Having a high IQ is not going to save you from overeating and having a low IQ doesn’t doom you to it. How much we eat and what we eat are tied to the evolutionarily much older part of our brain. That “caveman” part of the brain says, “When should I eat? Anytime food is available of course!” What should I eat? The highest fat, densest calories food available, clearly!” And that was great when we were trying to survive on the Serengeti. But if you’re reading this I can safely assume you aren’t struggling to get enough calories. Intellectually we KNOW a healthier diet is a good idea. But when it comes to DOING it, well that’s a challenge.
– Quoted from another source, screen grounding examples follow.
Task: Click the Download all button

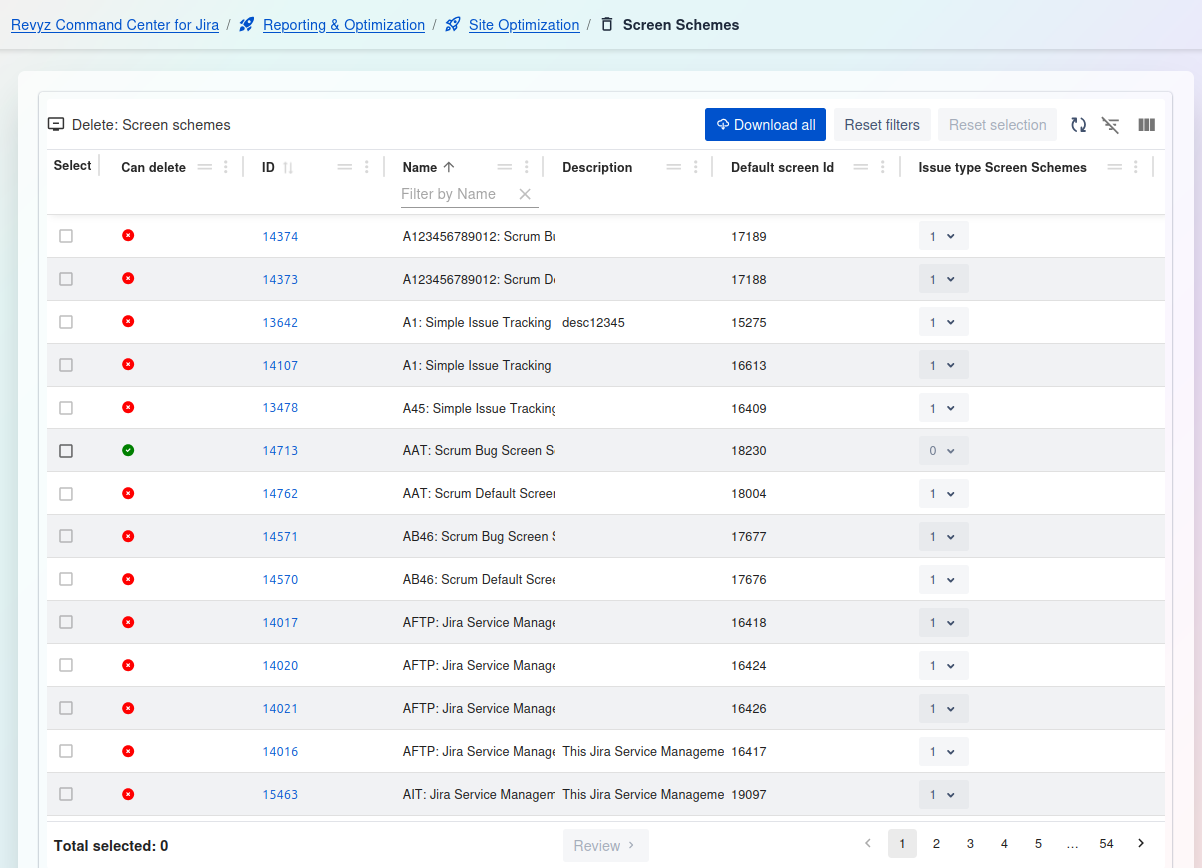Action: [x=765, y=125]
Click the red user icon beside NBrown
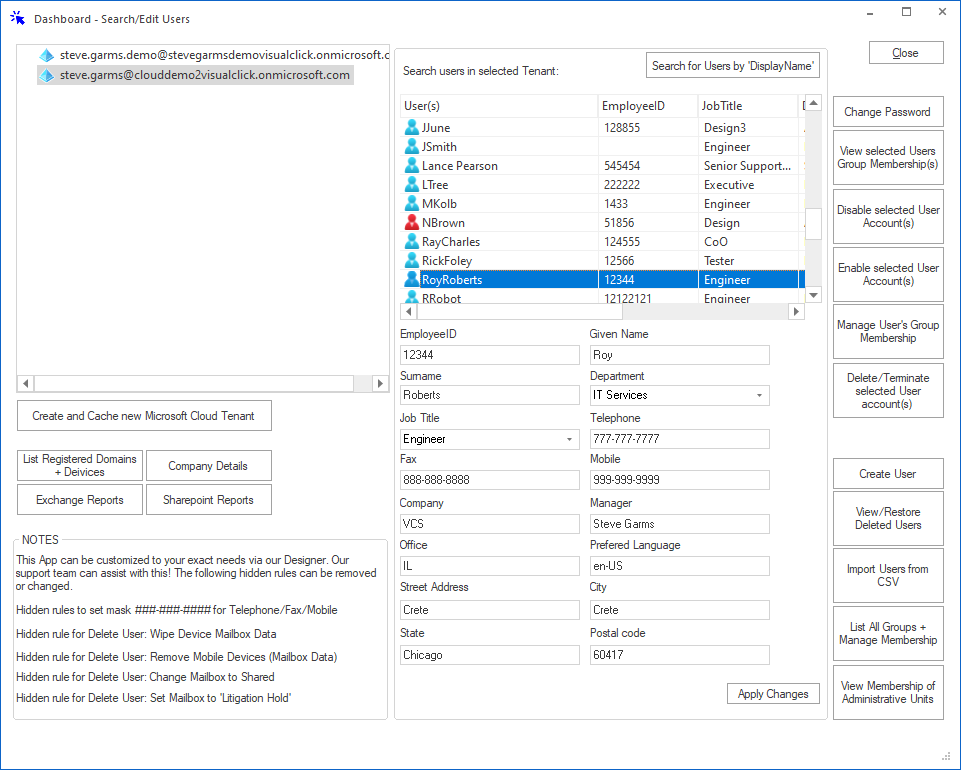This screenshot has width=961, height=770. point(412,222)
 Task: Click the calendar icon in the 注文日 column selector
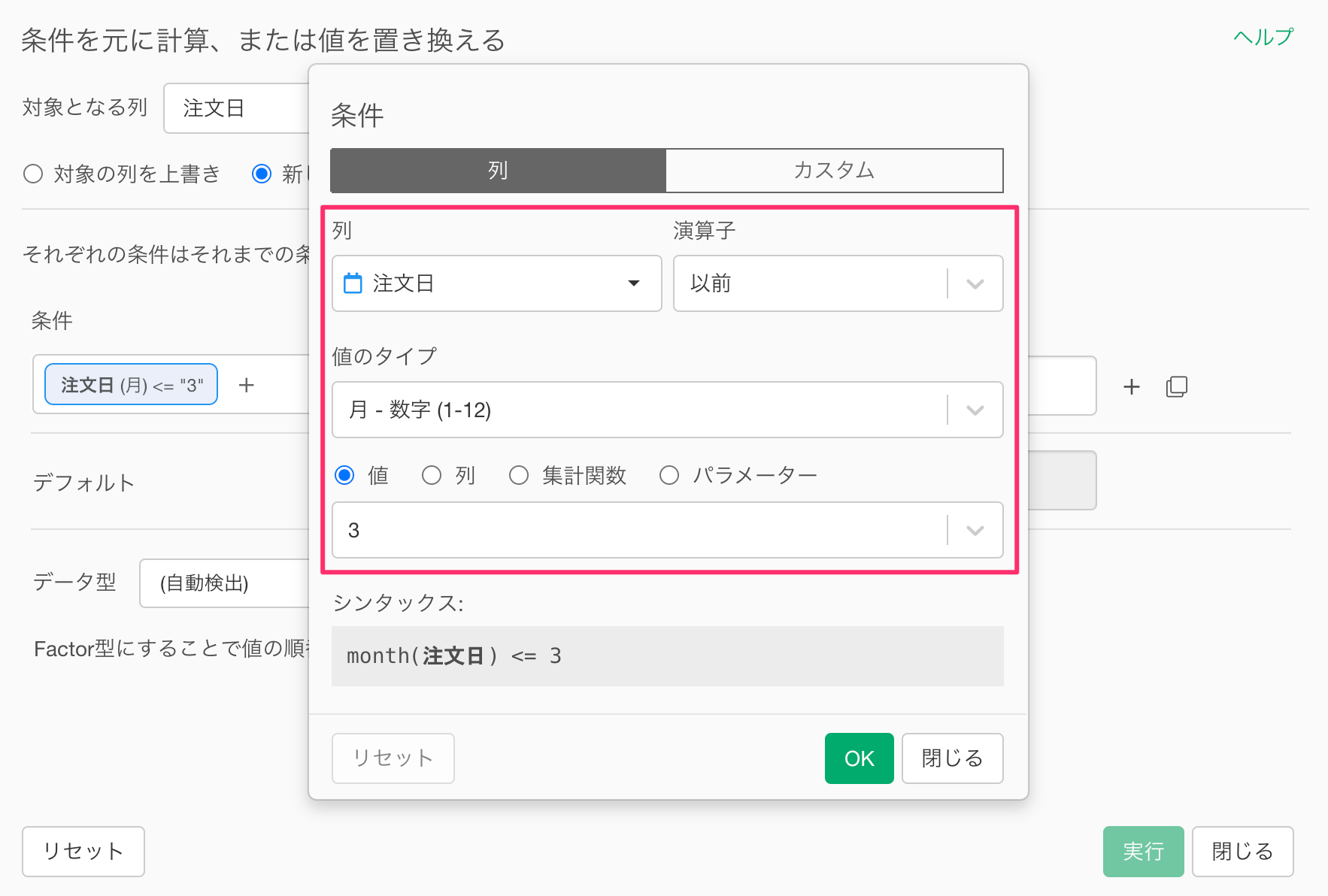[x=353, y=283]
We talk a lot about this subject and how to overcome it in the How to Feed a Human master class. But today I wanted to give you a few things you can think about that might help you make better food choices:
Who or what is controlling what you choose to eat? Sometimes it’s a spouse who does the shopping and cooking. Sometimes it’s what the kids will eat. Sometimes it’s just what you have “time” for. Sometimes it’s habit and sometimes it’s emotions. Taking the time to consider what is influencing your food choices it a great step in the right direction.
Which emotions are the most likely to cause you to make a poor choice?For some people negative emotions (sadness, anger, frustration, etc) are triggers. For others, celebration, happiness and excitement are reasons to eat. There is also a group of people who eat for both reasons. Which camp do you fall into?
When you emotionally eat, what do you choose? This is likely one of two things; salt and fat or sugar and fat, maybe both and usually packaged with highly processed carbs. Super easy to eat A LOT of without thinking or feeling full. Know your devil and you’re more likely to be able to avoid him.
When do you Pavlovian eat (ie out of habit)? We all have habits that tell us to eat when we aren’t hungry. Times of day, TV shows, social events, activities. What queues trigger your mindless eating?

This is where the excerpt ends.